- What you are asked to do -
Would you print the material exactly, starting at its first line and ending at the line holding "Given: Click the Meadow composition thumbnail"?

- Supplied information -
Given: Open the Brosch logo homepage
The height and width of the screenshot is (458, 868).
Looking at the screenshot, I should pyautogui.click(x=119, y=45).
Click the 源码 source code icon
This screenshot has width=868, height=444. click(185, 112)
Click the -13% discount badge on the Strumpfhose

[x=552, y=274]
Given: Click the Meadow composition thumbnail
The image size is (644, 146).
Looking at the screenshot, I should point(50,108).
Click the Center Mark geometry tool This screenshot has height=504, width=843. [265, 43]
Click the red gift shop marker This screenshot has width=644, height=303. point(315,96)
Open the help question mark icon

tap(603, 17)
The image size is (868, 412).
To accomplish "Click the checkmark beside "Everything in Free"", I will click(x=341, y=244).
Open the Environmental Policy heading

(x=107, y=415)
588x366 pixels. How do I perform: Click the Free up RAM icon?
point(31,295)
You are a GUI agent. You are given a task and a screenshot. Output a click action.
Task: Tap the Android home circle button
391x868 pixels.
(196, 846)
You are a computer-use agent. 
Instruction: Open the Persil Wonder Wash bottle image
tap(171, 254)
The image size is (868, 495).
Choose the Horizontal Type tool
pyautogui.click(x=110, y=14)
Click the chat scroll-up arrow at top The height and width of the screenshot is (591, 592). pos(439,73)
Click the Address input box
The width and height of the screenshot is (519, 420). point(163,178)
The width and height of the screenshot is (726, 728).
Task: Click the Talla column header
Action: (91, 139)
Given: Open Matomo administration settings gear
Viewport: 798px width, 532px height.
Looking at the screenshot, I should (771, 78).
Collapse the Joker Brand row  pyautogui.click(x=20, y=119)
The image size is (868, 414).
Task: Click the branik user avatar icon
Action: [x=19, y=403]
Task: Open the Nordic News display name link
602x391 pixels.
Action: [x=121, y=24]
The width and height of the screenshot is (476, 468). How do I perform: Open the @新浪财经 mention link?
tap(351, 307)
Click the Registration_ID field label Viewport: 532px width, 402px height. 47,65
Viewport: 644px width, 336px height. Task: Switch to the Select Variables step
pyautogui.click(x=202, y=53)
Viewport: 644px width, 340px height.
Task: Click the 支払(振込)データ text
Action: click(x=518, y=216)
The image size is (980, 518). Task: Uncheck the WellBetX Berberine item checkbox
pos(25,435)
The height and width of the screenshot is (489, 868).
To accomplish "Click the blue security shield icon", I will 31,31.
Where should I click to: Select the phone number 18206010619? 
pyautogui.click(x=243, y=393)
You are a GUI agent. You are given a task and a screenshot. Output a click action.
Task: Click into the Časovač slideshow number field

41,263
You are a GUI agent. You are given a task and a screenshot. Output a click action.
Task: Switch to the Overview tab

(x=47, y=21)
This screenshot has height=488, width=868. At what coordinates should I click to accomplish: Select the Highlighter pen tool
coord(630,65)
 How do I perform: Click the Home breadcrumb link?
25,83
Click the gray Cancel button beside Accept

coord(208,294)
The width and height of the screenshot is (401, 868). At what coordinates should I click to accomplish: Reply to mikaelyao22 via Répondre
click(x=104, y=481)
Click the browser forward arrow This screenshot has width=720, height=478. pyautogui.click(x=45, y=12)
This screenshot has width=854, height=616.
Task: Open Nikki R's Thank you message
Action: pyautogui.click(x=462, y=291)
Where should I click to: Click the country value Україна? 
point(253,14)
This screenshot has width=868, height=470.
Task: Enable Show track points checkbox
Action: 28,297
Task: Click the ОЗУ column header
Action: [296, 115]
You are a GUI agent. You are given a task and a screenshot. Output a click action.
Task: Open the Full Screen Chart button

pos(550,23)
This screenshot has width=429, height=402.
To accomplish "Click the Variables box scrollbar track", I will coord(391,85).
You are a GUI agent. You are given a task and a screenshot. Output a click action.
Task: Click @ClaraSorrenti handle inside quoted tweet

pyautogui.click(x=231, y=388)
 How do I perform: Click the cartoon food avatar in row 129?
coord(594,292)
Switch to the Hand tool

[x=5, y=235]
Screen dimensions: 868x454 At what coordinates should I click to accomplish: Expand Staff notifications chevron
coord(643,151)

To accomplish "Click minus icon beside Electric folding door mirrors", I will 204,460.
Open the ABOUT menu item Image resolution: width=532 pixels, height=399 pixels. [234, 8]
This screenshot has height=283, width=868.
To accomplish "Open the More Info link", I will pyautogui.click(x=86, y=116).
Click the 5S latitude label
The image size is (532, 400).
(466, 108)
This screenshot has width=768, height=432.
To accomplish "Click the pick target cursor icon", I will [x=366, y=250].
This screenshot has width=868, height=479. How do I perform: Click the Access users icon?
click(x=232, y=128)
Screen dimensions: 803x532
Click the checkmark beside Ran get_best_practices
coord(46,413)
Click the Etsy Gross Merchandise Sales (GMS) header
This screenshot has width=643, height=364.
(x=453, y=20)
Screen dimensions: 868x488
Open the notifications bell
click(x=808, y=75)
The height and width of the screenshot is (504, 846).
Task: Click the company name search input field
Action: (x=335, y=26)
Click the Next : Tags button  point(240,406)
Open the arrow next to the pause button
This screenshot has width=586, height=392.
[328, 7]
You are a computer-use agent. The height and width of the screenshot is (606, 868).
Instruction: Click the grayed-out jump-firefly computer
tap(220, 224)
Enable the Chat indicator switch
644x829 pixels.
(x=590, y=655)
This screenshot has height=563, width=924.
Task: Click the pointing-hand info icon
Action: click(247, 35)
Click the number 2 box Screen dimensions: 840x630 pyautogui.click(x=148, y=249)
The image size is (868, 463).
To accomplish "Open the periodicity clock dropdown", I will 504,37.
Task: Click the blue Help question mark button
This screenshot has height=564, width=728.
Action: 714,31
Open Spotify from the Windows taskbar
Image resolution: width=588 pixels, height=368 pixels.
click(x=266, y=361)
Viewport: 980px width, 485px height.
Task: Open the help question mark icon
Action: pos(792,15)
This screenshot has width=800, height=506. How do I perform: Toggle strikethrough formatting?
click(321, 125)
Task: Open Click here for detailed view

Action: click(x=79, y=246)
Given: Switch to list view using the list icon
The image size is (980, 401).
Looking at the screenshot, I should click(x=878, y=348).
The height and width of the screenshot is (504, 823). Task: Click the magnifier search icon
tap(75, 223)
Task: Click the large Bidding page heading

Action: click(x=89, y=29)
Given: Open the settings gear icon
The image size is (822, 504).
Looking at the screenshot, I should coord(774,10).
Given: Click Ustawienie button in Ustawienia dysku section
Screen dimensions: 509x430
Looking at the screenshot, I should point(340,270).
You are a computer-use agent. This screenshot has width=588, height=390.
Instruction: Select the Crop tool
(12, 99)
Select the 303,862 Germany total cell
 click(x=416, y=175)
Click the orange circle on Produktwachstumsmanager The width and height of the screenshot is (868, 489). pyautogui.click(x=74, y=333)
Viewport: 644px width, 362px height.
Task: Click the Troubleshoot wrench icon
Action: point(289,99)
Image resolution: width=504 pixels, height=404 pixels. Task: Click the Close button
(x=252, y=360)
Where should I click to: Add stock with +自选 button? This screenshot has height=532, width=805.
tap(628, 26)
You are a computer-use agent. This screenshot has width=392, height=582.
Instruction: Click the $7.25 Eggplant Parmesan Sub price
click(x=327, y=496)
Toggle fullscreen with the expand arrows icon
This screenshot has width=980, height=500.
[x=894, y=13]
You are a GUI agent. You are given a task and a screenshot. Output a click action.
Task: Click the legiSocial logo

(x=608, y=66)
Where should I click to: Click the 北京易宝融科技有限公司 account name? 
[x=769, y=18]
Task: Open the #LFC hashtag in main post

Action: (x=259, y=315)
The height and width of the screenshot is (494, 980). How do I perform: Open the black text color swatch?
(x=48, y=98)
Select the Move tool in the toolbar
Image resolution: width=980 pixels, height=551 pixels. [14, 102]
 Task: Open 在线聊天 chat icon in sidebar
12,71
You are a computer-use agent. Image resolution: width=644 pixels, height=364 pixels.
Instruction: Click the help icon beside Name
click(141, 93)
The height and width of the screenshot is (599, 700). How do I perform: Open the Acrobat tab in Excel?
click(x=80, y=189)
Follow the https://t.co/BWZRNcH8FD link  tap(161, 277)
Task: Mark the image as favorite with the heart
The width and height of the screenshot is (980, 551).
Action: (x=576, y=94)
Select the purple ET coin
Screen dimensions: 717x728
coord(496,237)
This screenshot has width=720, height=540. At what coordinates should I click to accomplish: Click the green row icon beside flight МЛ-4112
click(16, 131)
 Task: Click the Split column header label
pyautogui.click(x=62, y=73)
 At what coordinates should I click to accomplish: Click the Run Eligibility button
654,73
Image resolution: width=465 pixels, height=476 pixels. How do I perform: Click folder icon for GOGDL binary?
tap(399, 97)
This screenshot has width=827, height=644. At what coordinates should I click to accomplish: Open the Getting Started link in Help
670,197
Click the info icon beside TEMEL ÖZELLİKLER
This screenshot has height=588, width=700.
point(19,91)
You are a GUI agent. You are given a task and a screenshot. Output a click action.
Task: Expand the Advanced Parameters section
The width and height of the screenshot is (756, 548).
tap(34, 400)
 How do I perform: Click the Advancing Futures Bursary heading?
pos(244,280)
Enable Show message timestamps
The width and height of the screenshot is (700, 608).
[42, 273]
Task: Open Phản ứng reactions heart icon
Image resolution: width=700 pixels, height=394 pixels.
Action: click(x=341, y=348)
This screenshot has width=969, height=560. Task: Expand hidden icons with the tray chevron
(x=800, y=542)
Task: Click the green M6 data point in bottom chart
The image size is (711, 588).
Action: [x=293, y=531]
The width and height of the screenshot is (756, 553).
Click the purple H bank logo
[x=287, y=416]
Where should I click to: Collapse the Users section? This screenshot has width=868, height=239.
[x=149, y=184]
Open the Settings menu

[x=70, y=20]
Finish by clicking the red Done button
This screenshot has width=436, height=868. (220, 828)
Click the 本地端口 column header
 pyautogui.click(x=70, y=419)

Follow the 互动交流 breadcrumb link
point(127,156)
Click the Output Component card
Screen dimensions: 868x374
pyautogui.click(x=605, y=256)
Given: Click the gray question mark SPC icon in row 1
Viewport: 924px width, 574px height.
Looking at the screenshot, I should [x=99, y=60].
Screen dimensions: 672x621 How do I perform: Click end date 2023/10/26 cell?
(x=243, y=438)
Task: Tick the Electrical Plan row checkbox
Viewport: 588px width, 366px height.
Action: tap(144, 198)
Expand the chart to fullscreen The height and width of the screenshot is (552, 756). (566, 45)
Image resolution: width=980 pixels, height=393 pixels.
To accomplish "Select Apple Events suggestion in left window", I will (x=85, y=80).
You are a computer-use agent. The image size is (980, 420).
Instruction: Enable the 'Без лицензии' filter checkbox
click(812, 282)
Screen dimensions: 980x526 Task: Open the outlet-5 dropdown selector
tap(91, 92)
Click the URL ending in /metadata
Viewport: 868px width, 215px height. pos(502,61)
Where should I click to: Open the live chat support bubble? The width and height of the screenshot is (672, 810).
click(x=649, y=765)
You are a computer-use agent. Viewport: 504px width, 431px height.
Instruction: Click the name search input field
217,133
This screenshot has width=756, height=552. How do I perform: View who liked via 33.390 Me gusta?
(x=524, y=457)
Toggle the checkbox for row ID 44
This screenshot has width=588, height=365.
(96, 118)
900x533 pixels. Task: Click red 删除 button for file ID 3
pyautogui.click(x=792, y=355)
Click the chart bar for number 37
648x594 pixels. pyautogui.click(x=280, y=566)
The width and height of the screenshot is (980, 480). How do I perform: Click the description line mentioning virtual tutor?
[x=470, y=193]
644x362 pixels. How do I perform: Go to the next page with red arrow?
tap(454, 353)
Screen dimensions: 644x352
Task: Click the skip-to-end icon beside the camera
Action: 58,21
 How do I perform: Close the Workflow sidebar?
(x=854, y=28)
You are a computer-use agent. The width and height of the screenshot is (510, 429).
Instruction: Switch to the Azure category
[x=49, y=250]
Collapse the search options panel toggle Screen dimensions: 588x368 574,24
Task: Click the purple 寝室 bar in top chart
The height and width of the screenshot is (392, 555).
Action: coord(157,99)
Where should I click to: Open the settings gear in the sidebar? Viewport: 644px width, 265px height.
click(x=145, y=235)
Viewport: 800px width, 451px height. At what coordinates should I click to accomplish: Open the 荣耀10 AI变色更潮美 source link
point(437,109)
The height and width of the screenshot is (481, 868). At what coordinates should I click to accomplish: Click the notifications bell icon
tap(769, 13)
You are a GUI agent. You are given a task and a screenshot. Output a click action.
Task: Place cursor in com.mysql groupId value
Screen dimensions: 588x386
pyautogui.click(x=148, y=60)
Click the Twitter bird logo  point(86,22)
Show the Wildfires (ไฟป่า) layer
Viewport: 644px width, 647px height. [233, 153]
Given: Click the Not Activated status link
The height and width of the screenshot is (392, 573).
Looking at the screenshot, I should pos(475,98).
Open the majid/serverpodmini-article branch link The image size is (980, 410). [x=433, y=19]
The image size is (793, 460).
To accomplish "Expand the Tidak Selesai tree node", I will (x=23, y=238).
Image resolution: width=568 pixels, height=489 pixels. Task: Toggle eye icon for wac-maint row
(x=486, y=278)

- Written solution -
Given: Open the Brosch logo homepage
The height and width of the screenshot is (458, 868).
Looking at the screenshot, I should pyautogui.click(x=119, y=45).
Click the 源码 source code icon
This screenshot has width=868, height=444. click(185, 112)
Click the -13% discount badge on the Strumpfhose

[x=552, y=274]
Given: Click the Meadow composition thumbnail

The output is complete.